Recupera el espíritu del thriller noventero con asesino en serie y el contexto de la paranoia satanista de aquellos años (que por cierto, ya intentó sin mucho éxito Amenábar hace años), pero actualizándolo en las coordenadas del reciente “terror elevado” con gran ambición estética. No puede estar todo más trillado, con la detective inadaptada, sus traumas, incluso es bastante plano y previsible si se piensa un mínimo, pero de algún modo la película se las apañó para retener mi atención, no sé si porque Perkins es un hábil manipulador o porque tiene más donde rascar de lo que pudiera parecer.
La investigación policial se acaba entremezclando con un factor sobrenatural que contradice un tanto la lógica racionalista de este tipo de historias-puzzle, tampoco me pegan mucho, sin ir más lejos, las alusiones al glam rock hedonista de los setenta (sigue tratándose, supongo, de la música del diablo), siendo todo tan mustio y oscuro… a no ser que esa letra de “Get it on” hable de posesión y cosificación. Más bien parece que la función del argumento es la de una aproximación progresiva a un horror que se va haciendo presente en la figura, en principio incompleta, del tal “Longlegs”; un Cage alejado de su estatus de meme actual y reconvertido en un Joaquín Reyes de la vida que oscila entre el genuino mal rollo, el de un Drácula con sus propios Renfield y Harker (literal) y, por qué no decirlo, la vergüenza ajena, la excentricidad y el exceso que chirrían, otra vez, en esta apuesta por cierto terror susurrado… incluso él parece otro títere ridículo y fuera de lugar en el juego macabro de un gran manipulador o titiritero en la sombra, el “hombre de abajo” de cuyos designios nadie parece poder escapar, haga lo que haga.

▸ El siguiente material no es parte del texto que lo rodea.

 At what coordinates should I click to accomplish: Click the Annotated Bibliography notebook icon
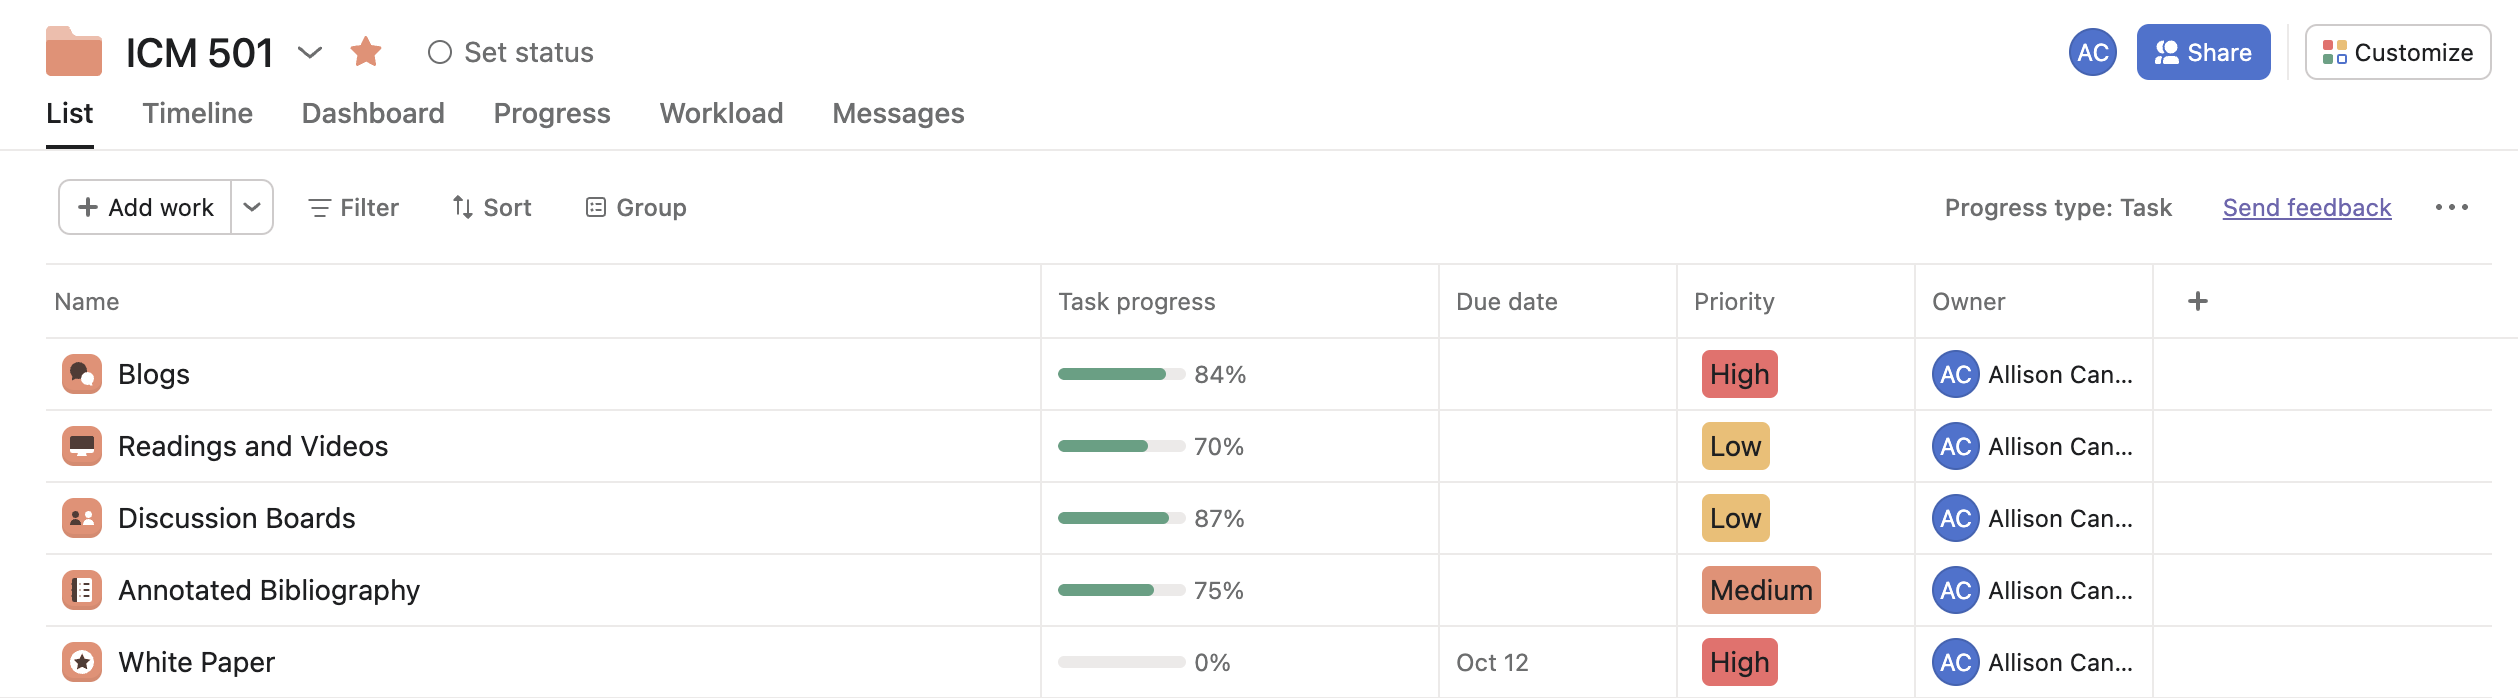point(82,590)
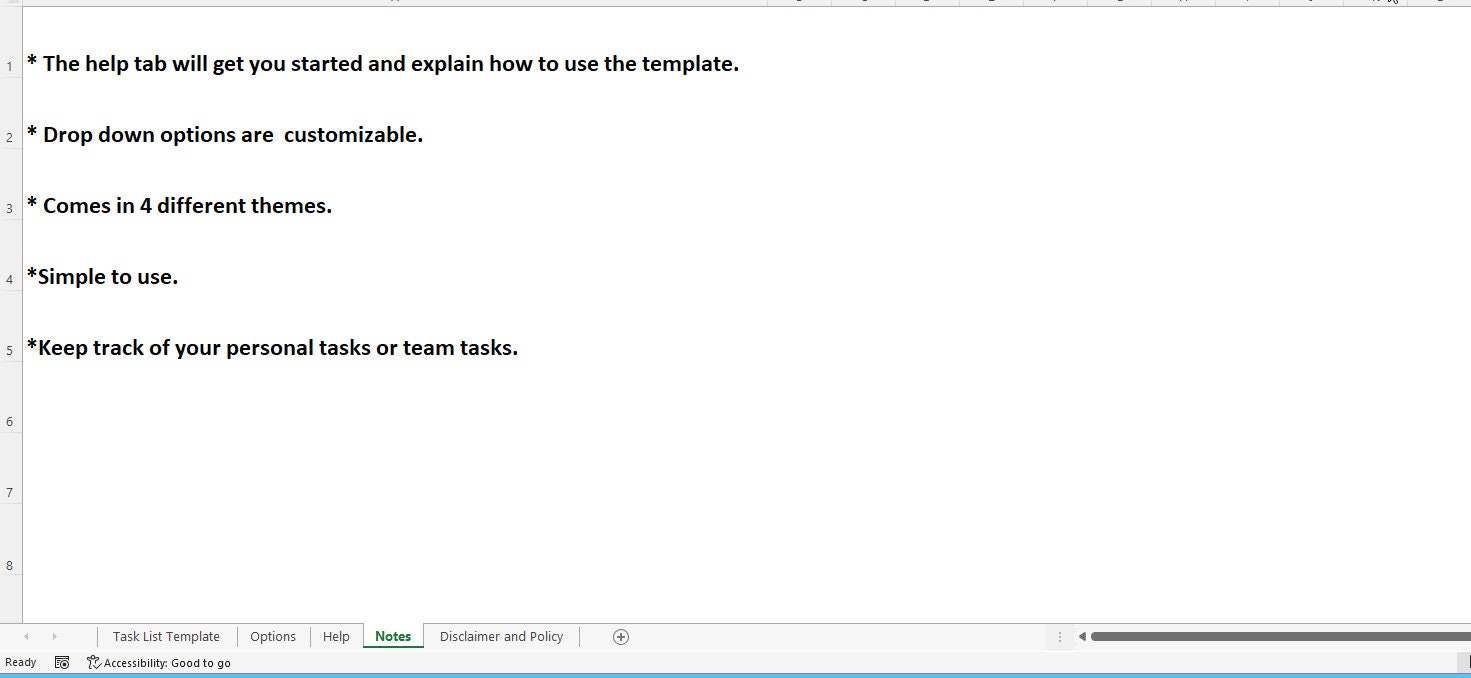Select the cell containing 'Simple to use.'
1471x678 pixels.
point(102,277)
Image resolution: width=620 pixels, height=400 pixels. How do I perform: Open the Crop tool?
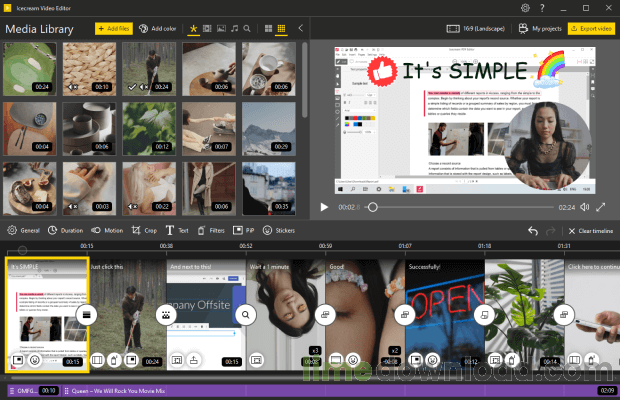point(144,230)
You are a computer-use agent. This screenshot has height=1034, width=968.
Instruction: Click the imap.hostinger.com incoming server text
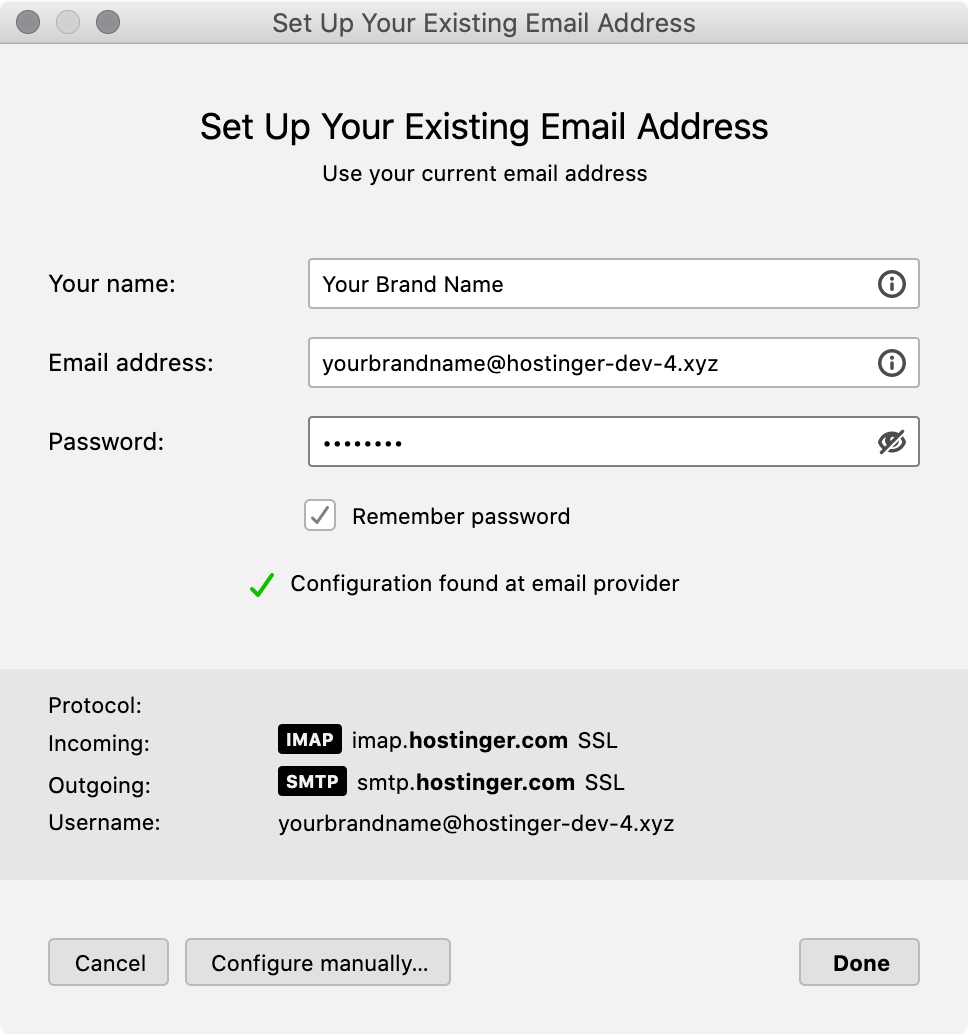pyautogui.click(x=460, y=741)
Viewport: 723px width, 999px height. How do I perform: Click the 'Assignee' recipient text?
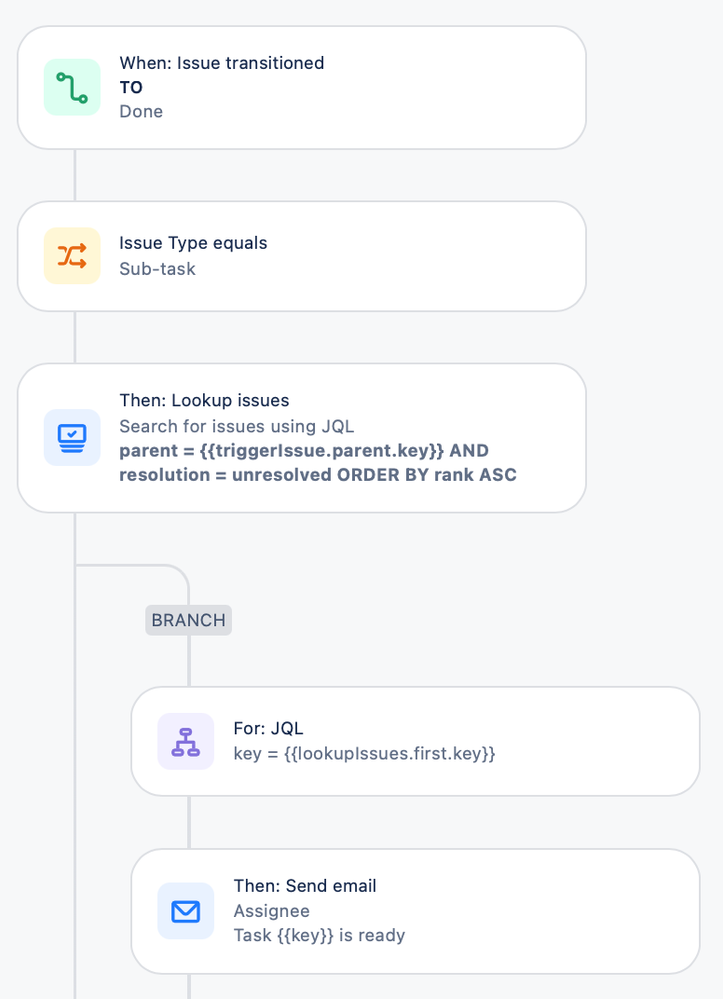coord(271,911)
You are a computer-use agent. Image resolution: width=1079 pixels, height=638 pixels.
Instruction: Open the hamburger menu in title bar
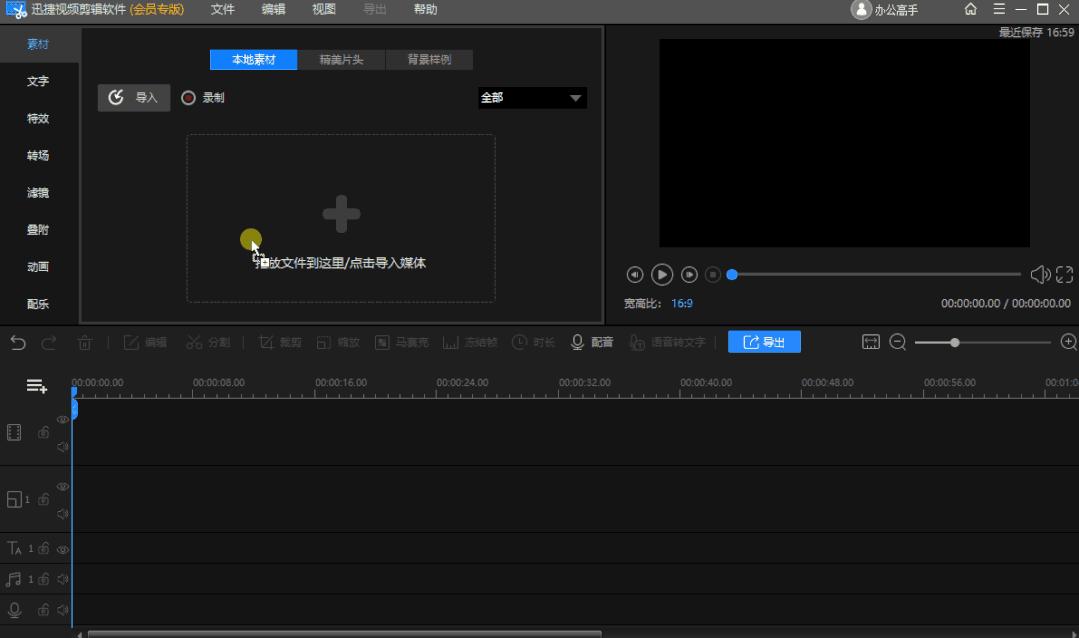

La campaña de marketing, por cierto, ocultándole o mostrando muy poco, ha estado muy bien orquestada y seguro habrá tenido que ver con el inmenso hype montado alrededor de la peli.
La película vendría a ser un intento de descifrar el lenguaje del mal, presentado a través de mensajes enigmáticos de la biblia, números y signos incomprensibles, geometría (el triángulo invertido, las figuras subliminales proyectadas)… pero insidioso, omnisciente, y esto sólo puede hacerlo quien nunca ha dejado de ser una muñeca, ha tenido contacto cercano con él, desde luego no el feliz padre policía, con el perfil más bien de víctima propicia, ni la mera la lógica detectivesca. La infancia, como siempre, es el territorio olvidado donde se incuba un horror que adopta apariencias inocentes o caritativas para infiltrarse en lo cotidiano; el de las cuentas pendientes y las relaciones familiares emponzoñadas, sin resolver, así como los tratos poco recomendables con el maligno, pero que se realizan empujados por las circunstancias, pues parece que aquí todo el mundo es culpable de algo.
El cuento nevado que abre el film es de lo poco que rompe, con el cambio de formato, o con la serpiente que se desliza para hacer de las suyas en un blanco inmaculado, una continuidad de encuadres muy elaborados, los cuales desde el primer minuto recrean una atmósfera fría y al margen en tonos entre amarillos, negros y rojos; la cabaña de troncos en que vive ella, el sótano, los distintos interiores y pasillos… lugares que parecen un mismo lugar que uno no querría habitar. Se nos reserva algún instante de montaje subliminal pasado de rosca y de puntual estallido de hemoglobina, pero son las muñecas, esta especie de simulacro sin alma de seres humanos, lo que causa mayor inquietud y donde está la clave para interpretar un final que dejará más de una incógnita y que no resulta demasiado tranquilizador.